L a cosa più facile di oggi (ce n’è una ogni giorno) è provare disgusto per le cose che la mamma dei fratelli Bianchi dice in parlatorio a uno dei figli, in cella da un anno con l’accusa di aver pestato a morte Willy Monteiro. In un’intercettazione che ieri è dilagata sulle testate online, la donna minimizza l’episodio e deplora il clamore fatto sul caso, e intanto un po’ rassicura il ragazzo sull’assoluzione e un po’ gli racconta quanto sia diventata dura per la famiglia la vita in paese. E tutto milita contro di lei, dalle cose che dice al suo lessico scabro.

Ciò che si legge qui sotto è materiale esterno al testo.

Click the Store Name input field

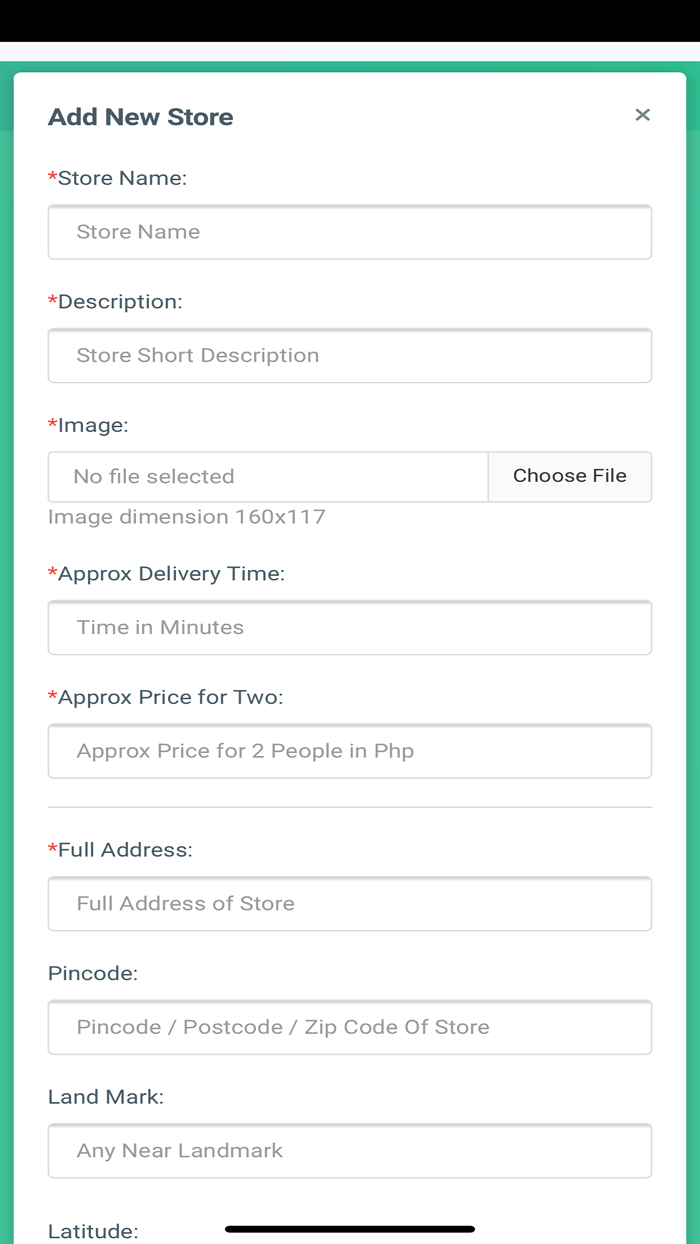pyautogui.click(x=350, y=232)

La cosa più difficile di oggi (ce n’è una tutti i giorni) è capire che quelle parole non ci riguardano. Le cose dette a un carcerato per consolarlo, come le bugie dette a un ammalato per rincuorarlo, appartengono solo a chi le dice e al destinatario. Non sono dichiarazioni processuali o comizi, non sono dette o pensate immaginando che possano diventare di dominio pubblico. Con quell’aggressione i Bianchi hanno dato osceno spettacolo di sé, ma anche spiare Caino nell’intimità, per vedere quali menzogne si fa portare da casa per tirare avanti, non è civile. (Giusto, dirà un cronista allarmato, ché poi danno una stretta sulle intercettazioni e censureranno anche quelle del ministro che chiede tangenti. E invece no, tranquillo: la signora Bianchi non conta nulla. Se ci sarà la stretta non sarà per proteggere lei).